EXTRACT TO READ: Begin

Conan: Less than a month after the events of Sept. 11, the U.S. military began a military campaign in Afghanistan, Operation Enduring Freedom. One of the most controversial issues since Sept. 11 is how the United States has dealt with alleged terrorists, alleged enemy combatants that were picked up on the battlefields of Afghanistan — some turned over war lords, some found out in Pakistan, and many of them who found their way to Guantanamo Bay.
Koppel: And it's key that they not be called prisoners of war. Because even though we are in a war and the administration uses the paradigm of war at all times, these men are very pointedly referred to as detainees. And the question of how long they are to be detained is really an open one, which is essentially true in any war. A prisoner of war is always held until the war is over. The difference with this one is no one really expects this war to be over not only anytime soon, but probably not even within some of our lifetimes.
Conan: A lot of people have a hard time even defining victory in the war.
Koppel: Exactly. I mean, it is an ongoing process. But it has been one that has caused some legal and ethical nightmares for the people who've had to handle these detainees.
Conan: As the documentary stresses, in the days after some of these people were picked up — and some of them were al-Qaida members, some high-ranking al-Qaida members — the administration, based on this fear of the existential threat, felt that we needed to find information. Whatever information they had needed to be extracted and thus begins the — well, you'll excuse me — but the torturous process of ending up quite near torture.
Koppel: Yes. And the question of where, for example, strenuous interrogation ends and torture begins is one that the administration actually tried to define. There is a young man who worked for the Justice Department at the time by the name of John Yoo who wrote a now infamous 50 page memorandum in which he rather painfully — again, no pun intended — but rather painfully tried to define in the course of that memorandum where appropriate interrogation techniques ended and torture began. It's a very, very difficult thing to do.
Conan: You interviewed Alberto Mora — the Navy's most senior lawyer at that time — who raised questions about torture after Secretary of Defense Donald Rumsfeld approved the use of dogs, stress positions which you were just talking about, and non-injurious physical contact on detainees. After reading memos and documents about this, Mora was surprised… [He] told you that he thinks U.S. law should criminalize the application of cruelty, but he also said there were circumstances under which he himself might apply cruelty.
Koppel: He went actually further than that, Neal. He said there were circumstances under which he would apply torture. And what he was saying and the distinction he was drawing — and it's a really interesting and I think important distinction. He said, let's assume for the sake of argument that we had our hands on someone who knew about a ticking bomb, a nuclear device that was going to go off in an American city. Tens of thousands, hundreds of thousands of lives at stake.

EXTRACT TO READ: End

## INSTRUCTIONS:
a – In the interview transcript, what position did Alberto Mora hold at the time?
b – Say whether each statement agrees with the interview transcript, answering yes or no and quoting the words that decide it: (i) Operation Enduring Freedom began less than a month after Sept. 11. (ii) John Yoo's memorandum ran to 50 pages. (iii) The men held are officially called prisoners of war.
c – Carry on the interview transcript from the point where it currently ends.

DATA SEGMENT: Begin

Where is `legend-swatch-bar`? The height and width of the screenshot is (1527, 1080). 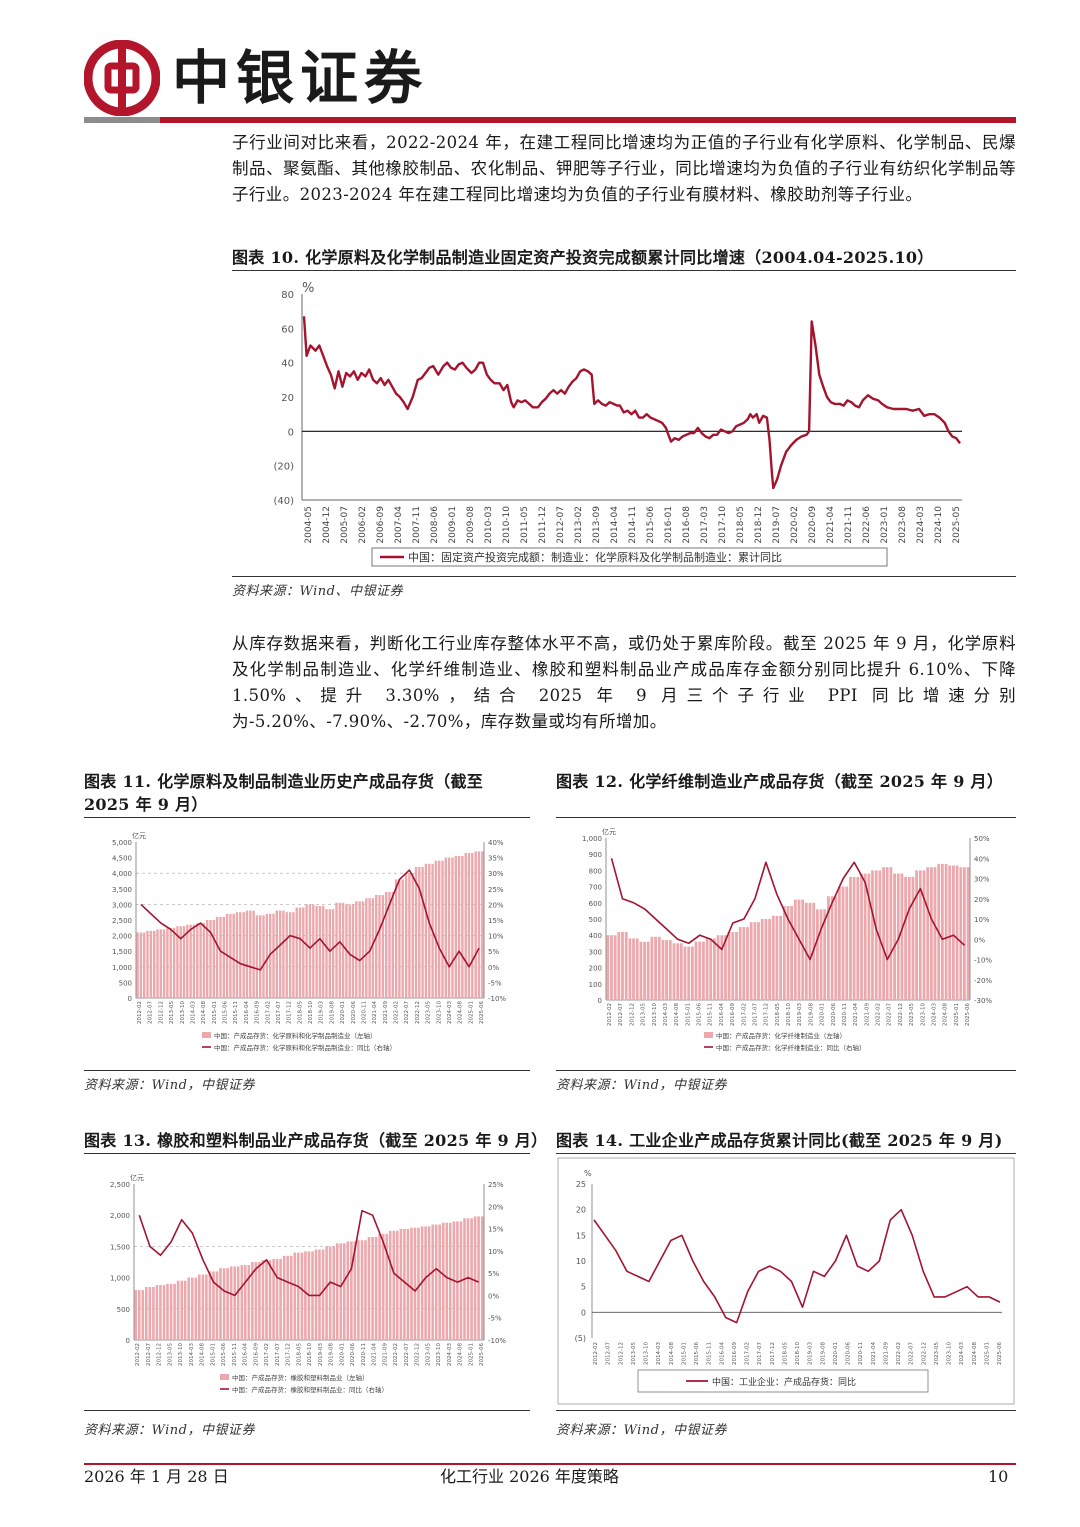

DATA SEGMENT: End

## EXERCISE RESULTS:
a – He was the Navy's most senior lawyer.

b –
(i) Yes: "Less than a month after the events of Sept. 11, the U.S. military began a military campaign in Afghanistan, Operation Enduring Freedom."
(ii) Yes: "a now infamous 50 page memorandum"
(iii) No: "these men are very pointedly referred to as detainees."

c –
He said under those circumstances, I might apply torture to that person in order to prevent that from happening. But, he said, it should only be done in the context of a legal system in which I applied torture knowing that I would then be subject to legal action being taken against me for having broken the law. And the distinction that he was making is that the Bush administration tried to redefine it so that interrogators who actually were using certainly inhumane treatment and possibly torture had been told before the fact, don't worry about it. You're covered. You will not be prosecuted.
That — as I think he correctly points out and others on the program correctly point out — leads to a downward slide where inhumane treatment quickly becomes cruel treatment, quickly becomes torture if people are under the impression that they're not going to be prosecuted for it. So I respect him for the honesty of his response. That he says look, I would do it. But I want to do it only in the context of knowing that I could be prosecuted for having done it afterwards.
Conan: And administration officials, Secretary Rumsfeld, have said look, there were abuses, but they were very few. It was not systematic. These were rogues, situations happening in the night, according to the investigation of Abu Ghraib.
Koppel: Well, I mean, that is — I think Secretary Rumsfeld was being a little bit disingenuous in saying that, just as he was when he said as soon as we found out we put a stop to the practice. Mora had been trying to bring it to Rumsfeld's attention for about six weeks, and it was only after he, Mora, said I'm going to put this down in writing. And there will be a memorandum to the file from the general counsel saying the United States government is doing this. When he said that, all of a sudden that day, it ended.
Conan: Your documentary also covers an aspect of the balance between security and civil liberties that may affect us all, and that's the gathering of electronic surveillance. There's an extraordinary moment in the documentary where you describe the president, the White House, putting out a memo to all its various intelligence agencies and saying what do you need? What do you need to really do the job now after 9/11?
Koppel: Actually, primarily being put out to the National Security Agency. And they come back and they say well, you know, we'd like to be able to tap into people's phones if we could.
Koppel: As a reporter for The Washington Post whose beat this is told us, they really didn't expect the president to come back and say yes. But he did.
Conan: And this has gone on since then in a series of presidential authorizations. I think it's every 30 days or so the president re authorizes this. Which went on, nobody knowing about it, until The New York Times disclosed it.
Koppel: The New York Times disclosed it. A federal court has now said it is unconstitutional. But it is still in practice because the administration is appealing that federal court's finding. And very likely, the federal court decision will be overturned. So it will continue to happen.
Conan: Ted, as you evaluate this, they have access to all kinds of intelligence that you and I simply don't have access to. The American people don't have access to. Is there any way to know whether the threat justifies these actions?
Koppel: No. Because what they say is absolutely true. We — that is, those who are protecting the United States — have to be successful 100 percent of the time. They — that is to say, the terrorists, or those who wish harm to the United States — only have to be successful once.
Now when you're dealing with that kind of an equation, there is nothing you can do. I mean, I haven't said it in the program, but I'll say it here. You want absolutely security? You want to be totally protected against terrorism? I have a proposal for you: A one way ticket to Panmunjom in North Korea. Guarantee you, they have absolute security. You will have absolute protection against terrorism. There is no terrorism in North Korea except the terrorism, of course, that is wielded by the state itself. Because there is no privacy, there are no constitutional rights, there is no freedom. But you've got security.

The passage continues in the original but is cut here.